Frances Winifred Done, CBE, FCA (née Bishop; born 6 May 1950) is a British public administrator, accountant and former local politician.

== Early life ==
She was born in Bristol on 6 May 1950, one of the four daughters of the Labour politician Edward Stanley Bishop, Baron Bishopston, PC, JP (1920–1984), and his wife, Winifred Mary, née Bryant, JP.

== Career ==
Done was educated at the University of Manchester, graduating with a Bachelor of Arts degree (BA) in economics in 1971; she then began training as an accountant at KPMG. In 1976, she was appointed a Fellow of the Institute of Chartered Accountants in England and Wales. In 1988, she returned to KPMG as a senior manager in their public sector department, but in 1991 became Treasurer of the Rochdale Metropolitan Borough Council, serving until 1998 when she became Chief Executive. In 2000, she became Chief Executive of Manchester 2002, which was responsible for organising that city's Commonwealth Games. When that role expired in 2003, she became managing director for Local Government, Housing and Criminal Justice at the Audit Commission (2003–06), which made her ultimately responsible for the commission's inspections of local government organisations. She then spent a year as Interim Director-General of the Royal British Legion for the year 2006–07. She was then Chairman of the Youth Justice Board from 2008 to 2014, and has served as a Trustee of the Canal and River Trust (formerly the Waterways Trust) since 2003. In 2015, the Department for Communities and Local Government appointed her vice-chairman of the Birmingham Improvement Panel.

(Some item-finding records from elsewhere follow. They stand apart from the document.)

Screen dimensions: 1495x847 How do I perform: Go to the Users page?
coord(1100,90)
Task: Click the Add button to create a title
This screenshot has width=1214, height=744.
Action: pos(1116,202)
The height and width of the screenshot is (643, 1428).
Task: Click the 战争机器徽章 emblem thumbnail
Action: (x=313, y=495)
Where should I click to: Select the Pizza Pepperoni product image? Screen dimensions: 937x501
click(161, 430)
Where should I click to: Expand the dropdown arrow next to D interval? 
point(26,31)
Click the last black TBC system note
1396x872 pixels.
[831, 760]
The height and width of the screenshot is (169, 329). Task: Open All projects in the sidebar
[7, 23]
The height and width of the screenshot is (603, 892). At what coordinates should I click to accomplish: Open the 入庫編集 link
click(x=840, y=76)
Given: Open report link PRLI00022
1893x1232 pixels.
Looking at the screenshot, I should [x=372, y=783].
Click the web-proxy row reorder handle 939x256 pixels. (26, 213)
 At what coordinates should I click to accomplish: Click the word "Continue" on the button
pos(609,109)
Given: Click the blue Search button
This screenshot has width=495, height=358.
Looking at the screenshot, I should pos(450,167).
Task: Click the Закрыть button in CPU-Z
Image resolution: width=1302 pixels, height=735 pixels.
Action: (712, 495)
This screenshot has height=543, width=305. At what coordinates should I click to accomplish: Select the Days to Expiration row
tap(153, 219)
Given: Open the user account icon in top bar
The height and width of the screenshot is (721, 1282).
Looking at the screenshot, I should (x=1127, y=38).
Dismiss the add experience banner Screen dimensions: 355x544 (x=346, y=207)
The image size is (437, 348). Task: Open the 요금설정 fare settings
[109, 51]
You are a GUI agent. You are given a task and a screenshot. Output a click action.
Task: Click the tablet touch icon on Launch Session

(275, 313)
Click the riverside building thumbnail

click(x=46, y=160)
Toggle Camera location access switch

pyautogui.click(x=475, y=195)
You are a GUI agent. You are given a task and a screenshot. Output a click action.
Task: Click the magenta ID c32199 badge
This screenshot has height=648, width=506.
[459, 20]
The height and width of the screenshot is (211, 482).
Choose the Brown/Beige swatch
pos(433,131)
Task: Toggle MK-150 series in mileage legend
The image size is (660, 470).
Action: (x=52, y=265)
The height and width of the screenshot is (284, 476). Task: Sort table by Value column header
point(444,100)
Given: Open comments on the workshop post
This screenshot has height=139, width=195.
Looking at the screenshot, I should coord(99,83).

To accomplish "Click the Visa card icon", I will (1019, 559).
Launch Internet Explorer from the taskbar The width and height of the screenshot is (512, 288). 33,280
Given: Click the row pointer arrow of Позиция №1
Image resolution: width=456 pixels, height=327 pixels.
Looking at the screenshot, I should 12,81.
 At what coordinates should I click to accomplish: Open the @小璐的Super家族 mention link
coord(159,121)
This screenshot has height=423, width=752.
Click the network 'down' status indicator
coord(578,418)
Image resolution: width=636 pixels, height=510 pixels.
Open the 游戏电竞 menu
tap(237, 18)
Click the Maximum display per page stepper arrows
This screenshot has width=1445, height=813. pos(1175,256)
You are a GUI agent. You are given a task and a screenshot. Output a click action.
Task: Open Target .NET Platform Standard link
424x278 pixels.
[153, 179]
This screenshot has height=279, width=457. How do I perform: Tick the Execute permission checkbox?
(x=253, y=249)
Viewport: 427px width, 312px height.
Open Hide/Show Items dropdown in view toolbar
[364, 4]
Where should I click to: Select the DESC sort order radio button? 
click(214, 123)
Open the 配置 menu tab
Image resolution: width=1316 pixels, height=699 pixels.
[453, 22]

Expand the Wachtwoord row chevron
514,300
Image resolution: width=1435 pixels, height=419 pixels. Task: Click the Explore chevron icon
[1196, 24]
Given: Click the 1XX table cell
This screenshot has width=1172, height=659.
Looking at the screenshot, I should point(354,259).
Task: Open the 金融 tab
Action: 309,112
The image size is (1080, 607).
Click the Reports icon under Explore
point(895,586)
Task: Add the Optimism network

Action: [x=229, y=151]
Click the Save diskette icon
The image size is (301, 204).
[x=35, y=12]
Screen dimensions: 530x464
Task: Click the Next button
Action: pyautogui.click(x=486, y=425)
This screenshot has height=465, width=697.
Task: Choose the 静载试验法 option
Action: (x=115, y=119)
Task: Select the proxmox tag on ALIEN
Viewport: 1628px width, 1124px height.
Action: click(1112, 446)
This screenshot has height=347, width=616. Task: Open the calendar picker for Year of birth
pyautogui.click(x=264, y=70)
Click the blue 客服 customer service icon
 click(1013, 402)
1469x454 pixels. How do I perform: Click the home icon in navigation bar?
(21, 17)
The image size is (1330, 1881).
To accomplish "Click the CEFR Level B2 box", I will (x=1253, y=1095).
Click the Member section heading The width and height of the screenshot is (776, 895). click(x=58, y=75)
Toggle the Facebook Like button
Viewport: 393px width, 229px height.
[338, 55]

General election 1983: Manchester Withington
| Party |  | Candidate | Votes | % | ±% |
|---|---|---|---|---|---|
|  | Conservative | Fred Silvester | 18,329 | 39.2 | −8.1 |
|  | Labour | Frances Done | 15,956 | 34.2 | −4.7 |
|  | SDP | Bernard L. Lever | 12,231 | 26.2 | New |
|  | Independent | Michael Gibson | 184 | 0.4 | 0.0 |
| Majority |  |  | 2,373 | 5.0 | −3.4 |
| Turnout |  |  | 46,700 | 72.3 | −2.4 |
|  | Conservative hold |  | Swing | −3.4 |  |

=== Honours ===
In the 2003 New Year Honours, Done was appointed a Commander of the Order of the British Empire "for services to the XVII Commonwealth Games".

== Personal life ==
In 1981, she married the political broadcaster Jim Hancock and has two sons.